EC likely to approve second tranche of aid for farmers next week

"The EC, the EU's executive arm, has been meeting its obligations," Ambassador Andrzej Sadoś said on Friday. Stephanie Lecocq/PAP/EPA

The European Commission is expected to approve next week a second tranche of assistance for farmers, who have suffered losses caused by the import of Ukrainian grain, Poland's permanent representative to the EU has said.

"The EC, the EU's executive arm, has been meeting its obligations," Ambassador Andrzej Sadoś said on Friday.

The EC's assistance is planned at EUR 100 million, including nearly EUR 40 million for Polish farmers.

Some of the grain exports remain in Ukraine's neighbouring countries, including Poland, and farmers have complained that they have problems selling their own grain due to full warehouses and decreasing prices.

On April 4, the EC published a regulation under which three countries, namely, Poland, Bulgaria and Romania were granted aid to the tune of EUR 56.3 million. Poland was allocated EUR 29.5 million from this amount.

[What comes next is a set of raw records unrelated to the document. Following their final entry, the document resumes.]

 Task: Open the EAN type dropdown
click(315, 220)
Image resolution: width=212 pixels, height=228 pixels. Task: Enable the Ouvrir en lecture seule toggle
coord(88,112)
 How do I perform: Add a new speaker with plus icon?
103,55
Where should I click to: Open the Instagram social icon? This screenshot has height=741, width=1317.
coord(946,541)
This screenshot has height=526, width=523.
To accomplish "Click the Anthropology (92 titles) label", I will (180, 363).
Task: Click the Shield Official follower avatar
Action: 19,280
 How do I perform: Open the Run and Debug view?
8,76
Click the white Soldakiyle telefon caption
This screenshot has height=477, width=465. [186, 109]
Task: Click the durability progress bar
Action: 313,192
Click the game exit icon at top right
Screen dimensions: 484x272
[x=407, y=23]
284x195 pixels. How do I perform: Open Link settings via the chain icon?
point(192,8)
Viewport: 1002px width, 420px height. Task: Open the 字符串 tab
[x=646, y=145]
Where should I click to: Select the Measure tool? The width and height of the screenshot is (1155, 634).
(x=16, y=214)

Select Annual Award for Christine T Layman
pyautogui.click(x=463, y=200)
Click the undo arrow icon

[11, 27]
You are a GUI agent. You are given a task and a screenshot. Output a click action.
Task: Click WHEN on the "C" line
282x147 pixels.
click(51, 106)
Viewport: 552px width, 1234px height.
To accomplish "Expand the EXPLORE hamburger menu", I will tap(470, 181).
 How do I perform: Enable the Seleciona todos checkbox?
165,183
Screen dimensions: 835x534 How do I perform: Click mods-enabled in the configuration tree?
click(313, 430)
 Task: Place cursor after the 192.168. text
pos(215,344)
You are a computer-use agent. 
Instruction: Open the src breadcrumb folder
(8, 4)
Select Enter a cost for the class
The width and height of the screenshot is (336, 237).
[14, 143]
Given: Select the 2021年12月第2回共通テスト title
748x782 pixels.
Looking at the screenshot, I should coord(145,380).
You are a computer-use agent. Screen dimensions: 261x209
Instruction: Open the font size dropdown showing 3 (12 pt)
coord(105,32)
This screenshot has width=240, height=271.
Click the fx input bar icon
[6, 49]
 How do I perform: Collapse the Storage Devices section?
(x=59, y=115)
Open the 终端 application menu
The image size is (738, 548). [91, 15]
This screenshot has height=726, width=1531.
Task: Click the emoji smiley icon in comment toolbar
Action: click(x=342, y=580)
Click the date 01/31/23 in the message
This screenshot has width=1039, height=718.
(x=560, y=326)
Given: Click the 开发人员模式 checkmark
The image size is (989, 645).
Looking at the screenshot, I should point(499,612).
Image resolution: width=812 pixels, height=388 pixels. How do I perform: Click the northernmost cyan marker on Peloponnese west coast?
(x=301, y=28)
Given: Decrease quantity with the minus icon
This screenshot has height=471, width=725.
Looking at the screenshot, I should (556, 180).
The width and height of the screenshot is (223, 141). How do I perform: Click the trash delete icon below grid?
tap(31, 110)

"The payment of the first EU tranche is now being prepared," Sadoś said, adding that farmers would also receive state compensations.

"It is an additional 100 percent in the case of the first tranche, and an additional 200 percent which will go with the second tranche," the ambassador continued.

Mass media reported on Friday that the EU agriculture committee, which was to approve assistance worth EUR 100 million for farmers from Poland, Slovakia, Hungary, Romania and Bulgaria, had cancelled its meeting since Slovakia and Hungary had not yet lifted its restrictions on imports of Ukrainian agri produce.

Poland lifted its ban on imports of agricultural products from Ukraine on May 3, after the EC had set restrictions on imports of Ukrainian agri produce.